Of the other minor families—some of whom, as Shippenley, Hilliley, Turnley and Franceys have been named—only occasional notices are found. Alice daughter of Thomas son of Roger de Shippenley and her son Henry in 1306 claimed a messuage and land against Adam the son and heir of Thomas and Amabel the widow of Thomas; Assize R. 420, m. 5. Alice daughter of Avice de Shippenley obtained a judgement in 1358 against Henry de Kuerden and Eva his wife respecting a tenement in Ribchester; Assize R. 438, m. 3. For the Kuerden estate see Final Conc. ii, 156. John de Hilliley gave his son Robert the land of Stanlaw Abbey except what he had given with Agnes his daughter to Henry de Dutton; Kuerden MSS. iv, R. 14. Cecily widow of William de Hilliley was complainant in 1358; Duchy of Lanc. Assize R. 6, m. 4 d. She may have been the Cecily who in 1352 was wife of John son of Robert de Turnley; ibid. 2, m. 1 d. Richard le Franceys was called to warrant William son of Roger son of William de Ribchester in 1303, when Agnes widow of Richard de Tumlache sought dower in certain land; De Banco R. 145, m. 171 d.

**GIVEN MATERIAL**
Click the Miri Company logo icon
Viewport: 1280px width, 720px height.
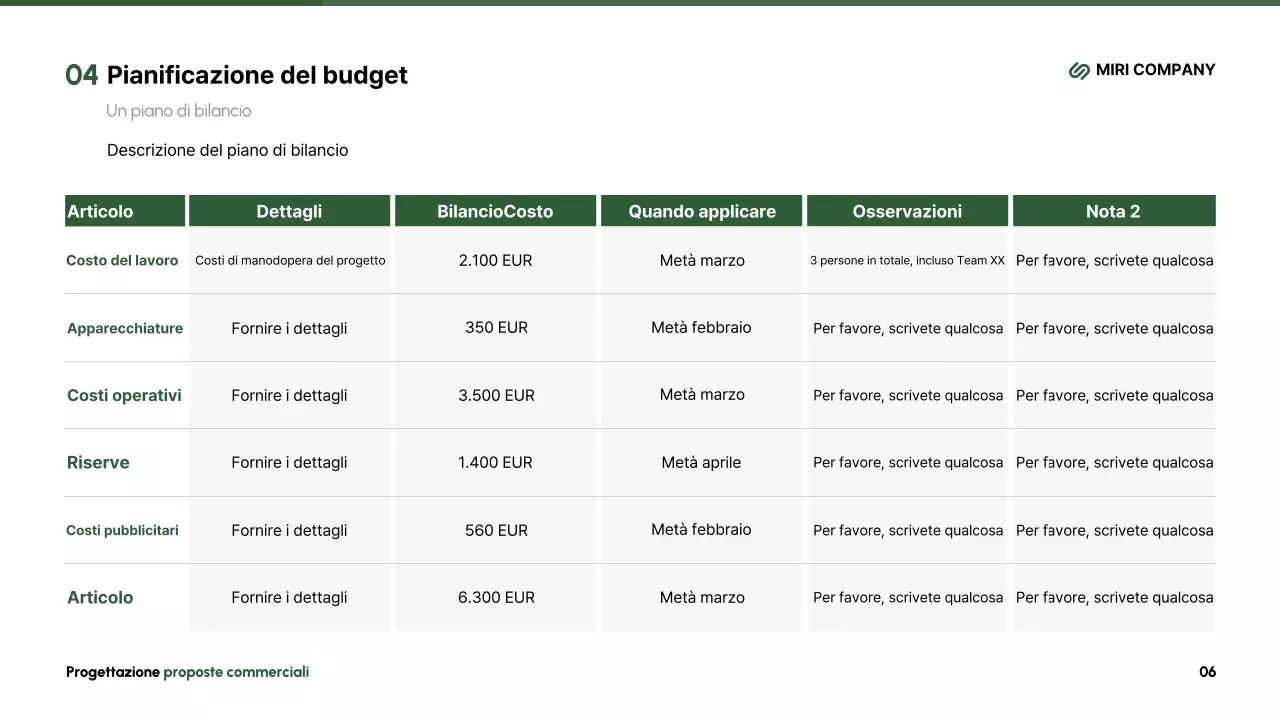point(1079,70)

**TASK 1**
From the passage on the minor families, list the families it says have already been named.
**TASK 2**
Do these statements agree with the passage on the minor families? Answer yes or no for each, and quote the words that decide it.
(a) In 1306 Alice and her son Henry claimed a messuage and land against Adam and Amabel.
(b) Alice daughter of Avice de Shippenley lost a judgement in 1358 to Henry de Kuerden and his wife.
(c) Richard le Franceys was called to warrant in 1303.
**TASK 3**
Continue the passage on the minor families from its last sentence.

**FINAL ANSWER 1**
Shippenley, Hilliley, Turnley, Franceys

**FINAL ANSWER 2**
(a) Yes: "Alice daughter of Thomas son of Roger de Shippenley and her son Henry in 1306 claimed a messuage and land against Adam the son and heir of Thomas and Amabel the widow of Thomas"
(b) No: "obtained a judgement in 1358 against Henry de Kuerden and Eva his wife"
(c) Yes: "Richard le Franceys was called to warrant William son of Roger son of William de Ribchester in 1303"

**FINAL ANSWER 3**
43 An early grant to Richard son of Robert de Boys (Bosco) has been cited above. A William son of Robert de Boys had land in Dutton about 1250; Add. MS. 32106, no. 133. John son of Alexander de Boys in 1292 claimed a debt from his brother Jordan; Assize R. 408, m. 98. In 1390–1 Cecily widow of William de Healey and Cecily his daughter and heir settled certain lands in Ribchester with remainders to Nicholas de Boys, Alice his wife, John son of Robert de Turnley and Alice sister of John; Townley MS. C 8, 13 (Chet. Lib.), R 70. Henry son of Nicholas Boys was living in 1435; ibid. T 128. John Boys was witness in 1403; Kuerden fol. MS. 73. Robert brother and executor of John Boys was plaintiff in 1445; Pal. of Lanc. Plea R. 8, m. 2. Ellis Boys of Ribchester found security for £20 in 1457; Pal. of Lanc. Chan. Misc. 1/1, no. 50.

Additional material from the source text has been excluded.